Friday, June 16, 2017

Norms

The Dreaded Bell Curve




For the normal distribution, the values less than one standard deviation away from the mean account for 68.27% of the set; while two standard deviations from the mean account for 95.45%; and three standard deviations account for 99.73%.


The 68–95–99.7 rule is a shorthand of the values lie within one, two and three standard deviations of the mean, respectively.
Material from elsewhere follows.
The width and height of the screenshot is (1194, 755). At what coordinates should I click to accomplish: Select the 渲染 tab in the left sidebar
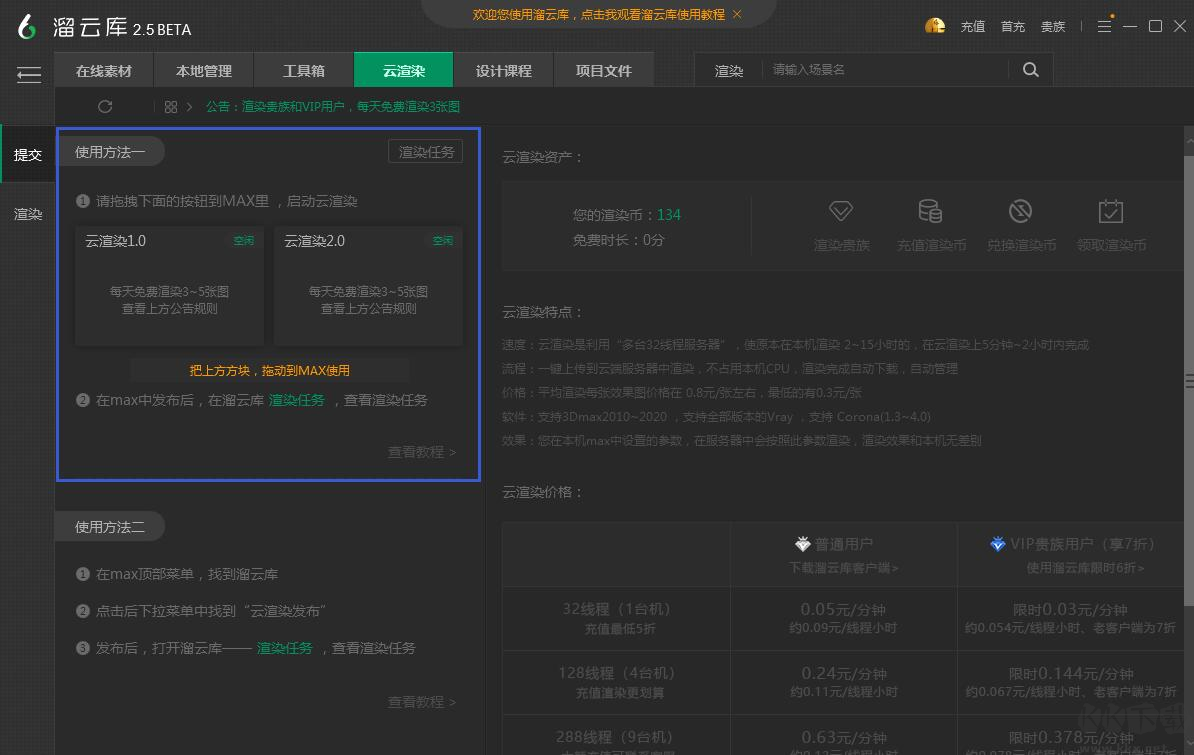(26, 213)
Let's take something simple like IQ. The mean IQ is 100. Using the shorthand method, 68 of one hundred test subjects will be within one standard deviation from the mean of 100. That standard deviation is 15 points. So, under the single standard deviation from 100, 34 people will be between 100 and 115 and 34 people will be between 100 and 85.
95 people will be in the group testing from 70 to 130, two standard deviations on either side of the mean. This mean 5 % of those tested will lie outside the two standard deviations, that is 2.5% will be below 70 and 2.5% will be above 130.
 
It is just great that 2.5 per cent of the population will have IQs higher than 130. But what about the other end of the curve? 2.5% of the population will test below 70? Google says the current population of the U.S. is 321 million. So 2.5% of that means there are 8,025,000 people in the U.S. with IQs less than 70. Expressing their God-given constitutional rights. Buying weapons. Voting.
Should the current problems in the U.S. surprise anybody?
Well, maybe 2.5% are surprised.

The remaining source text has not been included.